Generalized Signal Models and Direct FID-Based Dielectric Parameter Retrieval in MRI

• Published in: IEEE transactions on antennas and propagation Vol. 70; no. 2; pp. 1451 - 1461
• Main Authors: Fuchs, Patrick S., Remis, Rob F.
• Format: Journal Article
• Language: English
• Published: New York IEEE 01.02.2022; The Institute of Electrical and Electronics Engineers, Inc. (IEEE)

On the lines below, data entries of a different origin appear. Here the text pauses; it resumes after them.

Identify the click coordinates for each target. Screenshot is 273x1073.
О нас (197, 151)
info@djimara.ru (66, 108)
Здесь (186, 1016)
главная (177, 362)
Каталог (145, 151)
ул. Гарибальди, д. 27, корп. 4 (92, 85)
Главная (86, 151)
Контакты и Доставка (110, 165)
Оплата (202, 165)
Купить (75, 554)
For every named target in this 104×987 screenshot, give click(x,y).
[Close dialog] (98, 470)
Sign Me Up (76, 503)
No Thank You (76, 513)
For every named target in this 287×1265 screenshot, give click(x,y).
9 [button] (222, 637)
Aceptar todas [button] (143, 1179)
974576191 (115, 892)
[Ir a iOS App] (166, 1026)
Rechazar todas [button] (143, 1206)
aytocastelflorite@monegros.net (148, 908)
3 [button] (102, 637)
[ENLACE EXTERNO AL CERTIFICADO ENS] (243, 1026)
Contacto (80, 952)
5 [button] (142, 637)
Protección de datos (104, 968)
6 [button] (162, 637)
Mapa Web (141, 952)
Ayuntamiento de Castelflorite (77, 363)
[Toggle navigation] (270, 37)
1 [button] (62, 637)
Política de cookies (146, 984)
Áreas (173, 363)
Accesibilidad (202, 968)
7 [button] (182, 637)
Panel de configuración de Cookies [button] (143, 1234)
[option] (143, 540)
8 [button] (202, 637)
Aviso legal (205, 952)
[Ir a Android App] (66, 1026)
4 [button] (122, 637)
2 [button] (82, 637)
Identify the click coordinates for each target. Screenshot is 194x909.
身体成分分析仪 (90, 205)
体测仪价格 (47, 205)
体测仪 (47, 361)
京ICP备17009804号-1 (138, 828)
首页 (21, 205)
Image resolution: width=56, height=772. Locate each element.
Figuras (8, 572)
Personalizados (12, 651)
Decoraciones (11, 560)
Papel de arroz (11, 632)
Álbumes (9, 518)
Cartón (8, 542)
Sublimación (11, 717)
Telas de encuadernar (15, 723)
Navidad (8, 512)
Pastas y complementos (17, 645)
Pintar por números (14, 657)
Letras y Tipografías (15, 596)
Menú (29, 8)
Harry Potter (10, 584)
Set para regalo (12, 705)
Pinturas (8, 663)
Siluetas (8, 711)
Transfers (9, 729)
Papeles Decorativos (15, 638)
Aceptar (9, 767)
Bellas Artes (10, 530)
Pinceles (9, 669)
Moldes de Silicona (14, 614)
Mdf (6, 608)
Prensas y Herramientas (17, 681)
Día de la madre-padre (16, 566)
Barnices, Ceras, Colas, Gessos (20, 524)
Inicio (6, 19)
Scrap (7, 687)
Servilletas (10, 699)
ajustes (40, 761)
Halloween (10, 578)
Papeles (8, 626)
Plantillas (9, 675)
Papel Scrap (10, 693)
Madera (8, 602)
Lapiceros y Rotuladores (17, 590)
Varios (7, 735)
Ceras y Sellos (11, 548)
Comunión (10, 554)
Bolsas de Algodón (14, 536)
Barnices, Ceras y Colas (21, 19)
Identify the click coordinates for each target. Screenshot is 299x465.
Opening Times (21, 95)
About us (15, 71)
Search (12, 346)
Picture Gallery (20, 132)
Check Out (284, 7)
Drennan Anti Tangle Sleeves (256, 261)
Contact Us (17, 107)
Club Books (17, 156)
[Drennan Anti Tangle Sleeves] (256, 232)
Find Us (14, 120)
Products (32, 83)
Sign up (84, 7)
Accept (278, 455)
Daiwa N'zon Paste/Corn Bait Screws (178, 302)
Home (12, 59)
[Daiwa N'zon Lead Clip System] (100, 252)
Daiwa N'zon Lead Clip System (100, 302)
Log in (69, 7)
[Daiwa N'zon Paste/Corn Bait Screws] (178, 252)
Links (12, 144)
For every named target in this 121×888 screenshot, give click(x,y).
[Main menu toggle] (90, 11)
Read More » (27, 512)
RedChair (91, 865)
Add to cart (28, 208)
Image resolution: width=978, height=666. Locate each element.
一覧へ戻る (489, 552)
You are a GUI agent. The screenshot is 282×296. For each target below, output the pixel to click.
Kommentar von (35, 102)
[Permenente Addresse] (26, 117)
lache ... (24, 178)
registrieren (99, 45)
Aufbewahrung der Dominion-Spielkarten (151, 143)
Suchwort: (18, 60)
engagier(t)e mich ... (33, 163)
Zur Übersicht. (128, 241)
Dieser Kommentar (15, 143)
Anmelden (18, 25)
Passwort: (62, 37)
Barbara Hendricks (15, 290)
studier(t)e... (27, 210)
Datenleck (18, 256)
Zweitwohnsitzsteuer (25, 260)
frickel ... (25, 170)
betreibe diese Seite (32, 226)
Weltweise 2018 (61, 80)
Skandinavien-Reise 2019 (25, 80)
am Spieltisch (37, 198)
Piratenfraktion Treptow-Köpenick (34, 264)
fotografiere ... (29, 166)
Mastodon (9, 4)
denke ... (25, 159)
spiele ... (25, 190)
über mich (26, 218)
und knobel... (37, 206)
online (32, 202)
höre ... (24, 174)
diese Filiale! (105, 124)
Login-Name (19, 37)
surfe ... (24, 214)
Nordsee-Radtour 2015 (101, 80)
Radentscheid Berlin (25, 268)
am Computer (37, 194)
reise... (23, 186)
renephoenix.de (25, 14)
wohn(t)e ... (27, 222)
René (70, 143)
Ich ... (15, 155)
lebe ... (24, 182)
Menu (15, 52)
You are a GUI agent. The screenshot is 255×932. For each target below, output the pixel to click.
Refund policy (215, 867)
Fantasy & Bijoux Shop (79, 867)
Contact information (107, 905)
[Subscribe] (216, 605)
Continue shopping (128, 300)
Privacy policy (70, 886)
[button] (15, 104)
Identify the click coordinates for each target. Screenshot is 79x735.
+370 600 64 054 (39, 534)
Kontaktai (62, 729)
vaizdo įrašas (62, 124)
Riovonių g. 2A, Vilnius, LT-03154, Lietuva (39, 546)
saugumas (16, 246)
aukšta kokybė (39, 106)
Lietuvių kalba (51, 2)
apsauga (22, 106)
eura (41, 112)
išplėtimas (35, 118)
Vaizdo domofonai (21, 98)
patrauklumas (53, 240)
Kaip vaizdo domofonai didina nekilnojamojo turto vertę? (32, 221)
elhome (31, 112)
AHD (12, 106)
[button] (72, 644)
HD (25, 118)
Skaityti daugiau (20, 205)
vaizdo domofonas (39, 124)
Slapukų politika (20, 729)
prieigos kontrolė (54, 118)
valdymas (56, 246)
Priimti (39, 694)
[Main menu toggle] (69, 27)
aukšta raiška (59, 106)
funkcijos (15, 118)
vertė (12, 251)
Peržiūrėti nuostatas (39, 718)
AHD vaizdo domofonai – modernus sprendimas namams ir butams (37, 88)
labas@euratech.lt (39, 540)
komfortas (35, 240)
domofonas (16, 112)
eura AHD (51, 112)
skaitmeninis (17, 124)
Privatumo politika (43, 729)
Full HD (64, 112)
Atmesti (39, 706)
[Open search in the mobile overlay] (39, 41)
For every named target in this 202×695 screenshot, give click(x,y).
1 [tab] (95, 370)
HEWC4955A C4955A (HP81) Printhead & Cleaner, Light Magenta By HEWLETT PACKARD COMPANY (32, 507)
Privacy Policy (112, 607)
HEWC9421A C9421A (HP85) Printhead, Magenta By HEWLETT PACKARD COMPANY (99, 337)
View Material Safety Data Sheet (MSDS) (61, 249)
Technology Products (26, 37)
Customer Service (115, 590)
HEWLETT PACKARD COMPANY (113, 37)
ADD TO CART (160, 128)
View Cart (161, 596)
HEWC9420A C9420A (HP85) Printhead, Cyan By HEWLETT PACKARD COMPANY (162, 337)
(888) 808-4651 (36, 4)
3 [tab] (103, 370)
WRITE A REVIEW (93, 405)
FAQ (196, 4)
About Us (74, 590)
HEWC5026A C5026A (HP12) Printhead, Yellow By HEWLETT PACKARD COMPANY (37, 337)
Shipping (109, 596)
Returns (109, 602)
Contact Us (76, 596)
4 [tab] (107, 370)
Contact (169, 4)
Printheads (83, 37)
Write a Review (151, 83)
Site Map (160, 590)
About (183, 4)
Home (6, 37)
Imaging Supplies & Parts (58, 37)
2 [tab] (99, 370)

• Subjects: Antenna measurements; Born approximation; Decay; Dielectric measurement; dielectric parameter retrieval; Dielectrics; Electric fields; free induction decay (FID); Magnetic domains; Magnetic resonance imaging; magnetic resonance imaging (MRI); Mathematical model; Mathematical models; Parameter sensitivity; Resonance scattering; scattering formalism; Tensors
• ISSN: 0018-926X; 1558-2221
• DOI: 10.1109/TAP.2021.3111324

In this article, we present full-wave signal models for magnetic and electric field measurements in magnetic resonance imaging (MRI). Our analysis is based on a scattering formalism in which the presence of an object or body is taken into account via an electric scattering source. We show that these signal models can be evaluated, provided that Green's tensors of the background field are known along with the dielectric parameters of the object and the magnetization within the excited part of the object. Furthermore, explicit signal expressions are derived in the case of a small homogeneous ball that is embedded in free space and for which the quasi-static Born approximation can be applied. The conductivity and permittivity of the ball appear as explicit parameters in the resulting signal models and allow us to study the sensitivity of the measured signals with respect to these dielectric parameters. Moreover, for free induction decay signals, we show through simulations that, under certain conditions, it is possible to retrieve the dielectric parameters of the ball from noise-contaminated induction decay signals that are based on electric or magnetic field measurements.